Whether your personal interests tend to art, crafts, history, science or industry, you’ll find the Corning Museum of Glass a kaleidoscope of amazing. I was happy to be hosted to experience it!

Corning Museum of Glass (photo: by tamarmarcopolostyle)

Like other museums in New York’s Finger Lakes region, there are hands-on, immersive activities. There’s a large, popular area where you can create your own glass art! The cost varies according to the complexity of the project you choose. They suit you up in layers of fire retardant protective clothing and goggles. Then, you pick out colors for your art. I was surprised to see only certain colors and not others that I like, such as pink. Well, glass is colored by metal melted into it and pink is actually created from gold! Well, I always knew I have expensive taste . . . that’s not exactly a Muppet News Flash. They teach you how to work the metal prods to shape the molten glass, before cooling it for an extended period of time. I didn’t realize that some glass takes weeks to cool! Finally, they mail your project to your home.

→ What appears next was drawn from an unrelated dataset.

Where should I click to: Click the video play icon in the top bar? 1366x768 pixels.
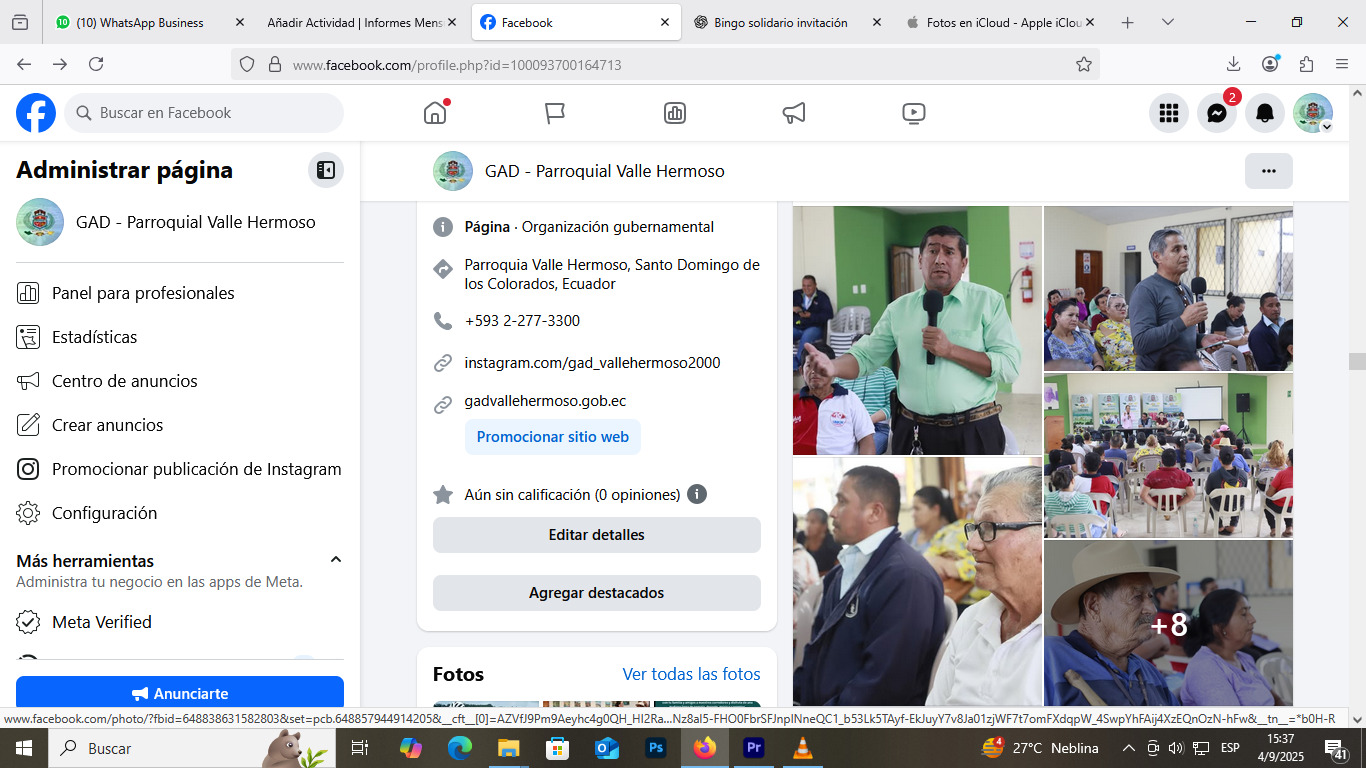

You’ll find galleries of massive, modern sculptures — and remember, they’re made out of delicate glass — lit to see their intense coloring. It took me a second to realize that one sculpture was meant to look broken and Gothic. Before I realized, I had a pang of deep pain for the lost beauty!

Corning Museum of Glass (photo: by tamarmarcopolostyle)

I could probably spend months in the gallery of 35 centuries of glass. They have glass from the area and era of the Bible! The Bible! I think you’d be surprised at the intricate glass designed by the earliest peoples around the world. I made my brain burr, working out how prehistoric people discovered how to make glass. People were constructing kilns very, very early. But how did they know how to use sand and heat it for glass? I figured, there had to have been a natural, prolonged source of fire at a beach, such as with lightening or with a volcano. I looked around the museum and found the answer: I was 100% right! Early beach glass was something other than just smoothed over, broken Coke bottles.

Corning Museum of Glass (photo: by tamarmarcopolostyle)

The early 19th and 20th century glass includes breathtaking stained glass created by Tiffany for churches. Also, there are displays of exquisite crystal drinkware: one giant, locally made punchbowl and matching glasses made me stand frozen, like a little kid. Also, like a little kid, I had this wave of “I want it, I want it, I want it so much.” I want the lifestyle that goes with it, too!

Their gigantic gift shop has so many things, including Christmas ornaments and dining sets, but not a replica of the giant punchbowl that I want, I want, I want. They do have the famous Pyrex — one of Corning’s subdivisions — and I realized that I use a Pyrex milk glass mixing bowl nearly every day. It has a little chip, but I’m keeping it! However, once again, it is not the giant punchbowl that I want, I want, I want.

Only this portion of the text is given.